Something else that needed working out was a control system. Modern GTA is very much a game that requires the opportunities afforded by analogue control, something that has been refined again and again in iterative outings, but in the DS hardware Rockstar faced having to start again from scratch. “We were nervous about it at first,” concedes Houser, “but you’re using a D-pad, and occasionally a stylus, and pretty quickly you forget about the interface being different. You’re not going: ‘Oh god, isn’t there a better way to do this?’ It’s because Leeds did a lot of work making the car handling feel nice and responsive, without being so twitchy that you’re thrown everywhere.”
This work has involved incorporating a driving system that automatically assists the player in staying on the road, helping to avoid collisions at high speed – especially the type that usually follow fierce left-hand turns when you have cops hugging your rear bumper. “There’s a little bit of auto-alignment,” Houser continues, “but it’s subtle and it’s to make the driving a little forgiving, without it feeling like you’re wearing armbands or something.
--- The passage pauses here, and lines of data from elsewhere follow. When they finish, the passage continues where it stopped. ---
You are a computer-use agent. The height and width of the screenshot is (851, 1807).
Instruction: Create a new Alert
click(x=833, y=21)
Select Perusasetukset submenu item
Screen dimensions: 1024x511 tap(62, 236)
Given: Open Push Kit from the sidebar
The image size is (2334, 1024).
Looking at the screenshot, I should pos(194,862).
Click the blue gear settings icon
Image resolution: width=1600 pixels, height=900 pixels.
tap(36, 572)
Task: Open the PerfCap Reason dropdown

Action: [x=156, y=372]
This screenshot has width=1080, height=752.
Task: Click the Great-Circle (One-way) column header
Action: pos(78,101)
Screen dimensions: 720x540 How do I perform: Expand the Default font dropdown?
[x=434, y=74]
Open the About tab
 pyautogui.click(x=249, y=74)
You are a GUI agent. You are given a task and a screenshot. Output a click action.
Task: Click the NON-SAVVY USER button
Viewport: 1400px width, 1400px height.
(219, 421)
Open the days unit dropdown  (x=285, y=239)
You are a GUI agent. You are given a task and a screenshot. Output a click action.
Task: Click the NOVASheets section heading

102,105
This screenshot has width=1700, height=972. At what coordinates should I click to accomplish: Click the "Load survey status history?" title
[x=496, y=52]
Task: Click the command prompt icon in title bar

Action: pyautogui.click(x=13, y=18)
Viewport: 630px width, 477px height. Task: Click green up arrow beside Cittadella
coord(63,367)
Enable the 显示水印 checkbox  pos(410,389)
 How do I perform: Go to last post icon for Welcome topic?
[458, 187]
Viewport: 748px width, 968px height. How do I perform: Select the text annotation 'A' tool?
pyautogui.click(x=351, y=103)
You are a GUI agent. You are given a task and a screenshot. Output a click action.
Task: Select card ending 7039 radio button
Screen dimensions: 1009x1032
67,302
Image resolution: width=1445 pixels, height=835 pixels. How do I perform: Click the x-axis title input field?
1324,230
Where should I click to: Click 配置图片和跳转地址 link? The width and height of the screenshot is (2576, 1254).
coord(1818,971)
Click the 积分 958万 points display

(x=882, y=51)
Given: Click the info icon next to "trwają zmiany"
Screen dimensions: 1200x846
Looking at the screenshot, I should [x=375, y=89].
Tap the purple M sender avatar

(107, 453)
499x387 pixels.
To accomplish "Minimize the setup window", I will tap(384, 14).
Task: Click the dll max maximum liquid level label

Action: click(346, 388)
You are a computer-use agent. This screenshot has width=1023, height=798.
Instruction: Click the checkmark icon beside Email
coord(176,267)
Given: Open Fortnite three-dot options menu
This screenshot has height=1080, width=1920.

It some ways it’s no different to an auto-aim, really.”
As Rockstar’s first DS game, Chinatown Wars has to make accomplished use of the platform’s technologies, and it’s little surprise to see that Rockstar Leeds has engineered a series of minigames that incorporate its touchscreen interface. Such a consideration didn’t get immediate buy-in from the likes of Houser, however. “For a while we were nervous because I think one of the other things that’s very important to GTA is the seamlessness – it’s a very flowing experience,” he recalls. “A core element of GTA is that there’s no line between shooting and driving, which were traditionally very segmented aspects within games. So we were very nervous about the minigames until we played them, and then we realized that the guys at Leeds had nailed them – they worked really well with what the hardware can do.”

How about pulling up at a filling station and using the stylus to carefully aim a petrol-pump nozzle so that it dispenses fuel into bottles which, once they’ve had rags stuffed down their necks, are turned into Molotov cocktails? Or fiddling with a car’s ignition system in order to hotwire it? Punching out the rear window of a car that is rapidly sinking in a harbour having been launched from a jetty by the bad guys? All of these things feed in to the minigame experiences and, importantly, they seem to stack up logically rather than being divorced from what the core of GTA is supposed to be all about.